Les dépenses publiques pour l’indispensable adaptation de la France au changement climatique semblent menacées par une politique budgétaire très contrainte, affirme le 12 septembre l’Institut de l’économie pour le climat (I4CE). Cet institut indépendant de recherche, financé lui-même pour plus de moitié par des fonds publics, s’est intéressé aux moyens alloués pour cette adaptation : à la fois la « réduction des vulnérabilités« , la « gestion des crises » et la « prise en charge des dommages » en lien avec le changement climatique. « La période 2020-2024 a effectivement été celle d’une réelle prise en charge du sujet (…). L’adaptation a – comme la planification écologique plus largement – bénéficié des politiques de relance post-Covid« , se félicite l’I4CE. Le gouvernement a présenté en mars son troisième plan national d’adaptation au changement climatique (Pnacc3), destiné à préparer les transports, les infrastructures énergétiques ou l’agriculture à un réchauffement en France de 4 °C d’ici la fin du siècle. Mais l’I4CE reprend à son compte l’estimation du Haut Conseil pour le climat, selon lequel « les financements connus à ce stade pour le Pnacc3 sont insuffisants comparés aux estimations de besoins« . « La période plus récente – marquée par la contrainte budgétaire – fait peser d’importantes incertitudes sur la suite de la dynamique« , d’après les auteurs du rapport « Adapter la France à + 4 °C : moyens, besoins, financements ». Et si « certaines avancées semblent bien acquises, d’autres en revanche pourraient être remises en cause« , avancent-ils.

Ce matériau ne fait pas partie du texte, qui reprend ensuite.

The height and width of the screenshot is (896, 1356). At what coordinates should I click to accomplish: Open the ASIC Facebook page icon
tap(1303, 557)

Le fonds vert (qui soutient les collectivités locales) a vu ses ressources baisser en 2025. Et l’I4CE s’inquiète de « la fin d’un cycle de politiques d’aides à l’investissement sans que les relais ne soient prévus » et de la baisse de certaines dépenses, avec « une réduction nette des crédits pourtant initialement prévus » voire « des annulations de crédits« . « Les premières discussions engagées dans le cadre de la préparation du budget 2026 ne laissent pas entrevoir d’amélioration à court terme« , ajoute-t-il. Les auteurs chiffrent à 1,7 milliard d’euros en 2025 les dépenses publiques consacrées à l’adaptation climatique. Plus de la moitié de la somme (939 millions d’euros) correspond aux programmes des agences de l’eau pour économiser cette ressource.

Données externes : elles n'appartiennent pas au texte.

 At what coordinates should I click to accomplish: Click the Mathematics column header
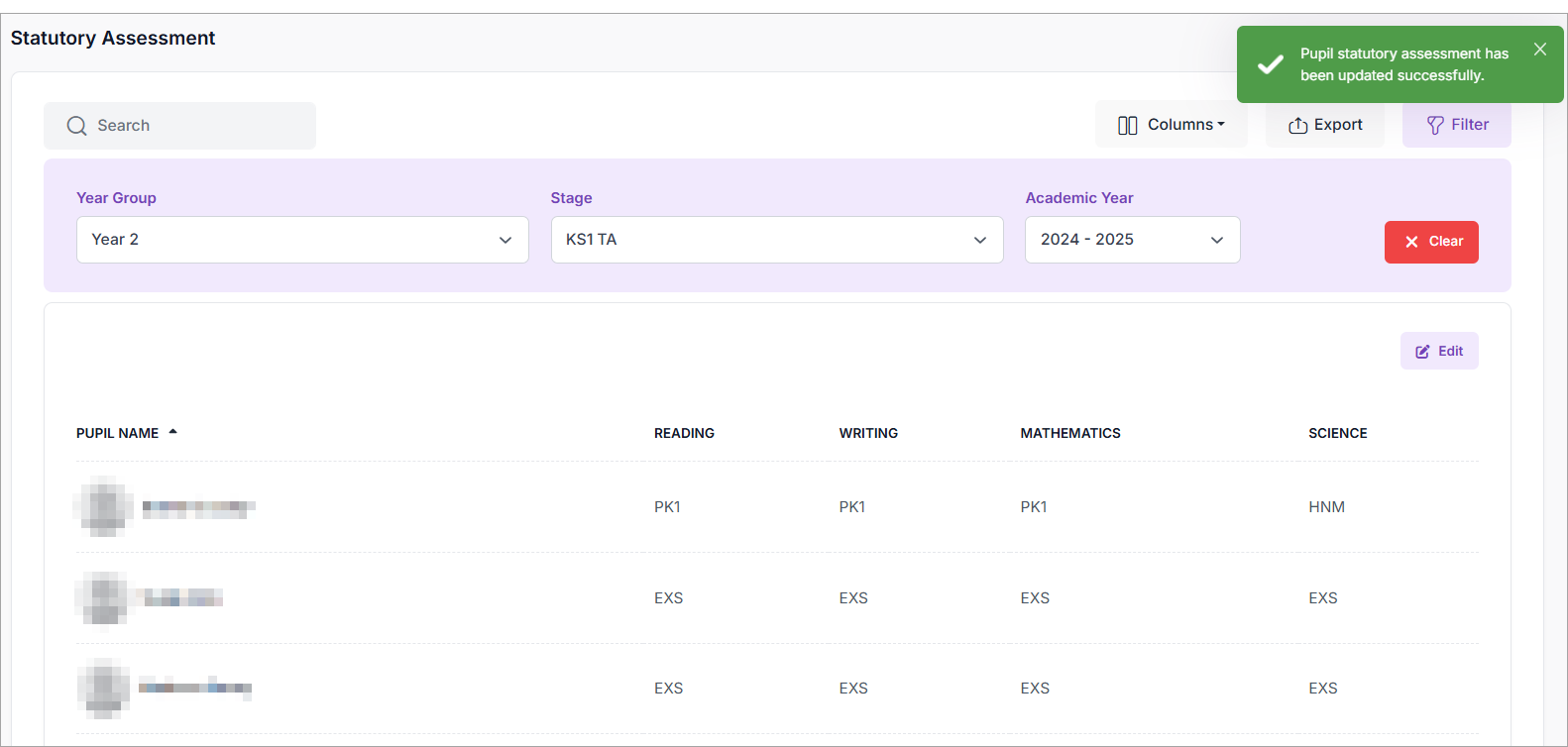click(x=1070, y=433)
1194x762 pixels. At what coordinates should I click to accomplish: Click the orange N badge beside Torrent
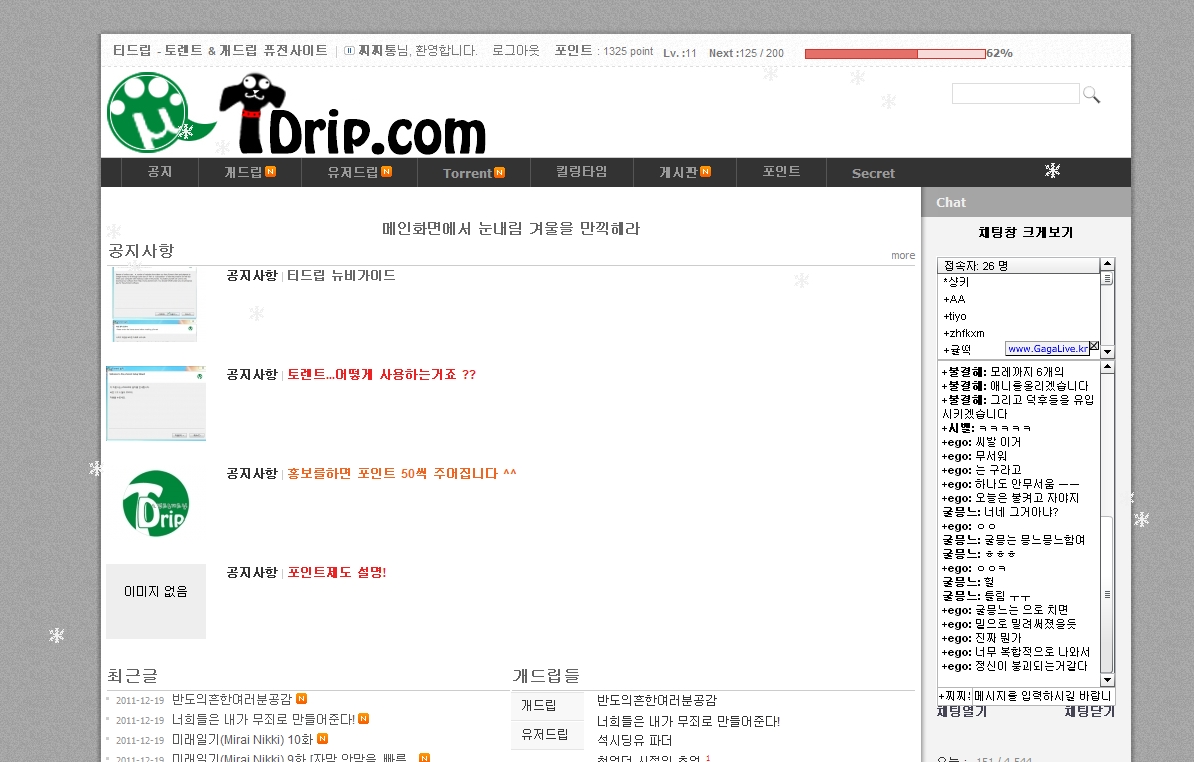point(500,172)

L’EIB mobilise 17,5 milliards d’euros pour booster l’efficacité énergétique des PME européennes

Plus de 350 000 petites et moyennes entreprises (PME) européennes bénéficieront d’un soutien renforcé à l’efficacité énergétique grâce à une nouvelle initiative de financement de 17,5 milliards d’euros lancée par le groupe Banque européenne d’investissement (BEI), avec l’appui de la Commission européenne. L’enveloppe, qui couvrira la période 2025-2027, vise à mobiliser plus de 65 milliards d’euros d’investissements privés et publics, doublant presque l’effort actuel. L’objectif est clair : réduire la facture énergétique des entreprises, renforcer leur compétitivité et accélérer leur transition vers la neutralité carbone. Pour faciliter l’accès des PME, un guichet unique sera créé et un modèle innovant de “servicisation” – l’efficacité énergétique comme service – sera déployé en partenariat avec la fondation Solar Impulse. Cette approche, qui supprime les coûts initiaux d’investissement, doit permettre une adoption plus rapide de solutions durables. “C’est un pas décisif pour soutenir la compétitivité de l’Europe”, a souligné Nadia Calviño, présidente de la BEI lors de l’annonce le 11 septembre.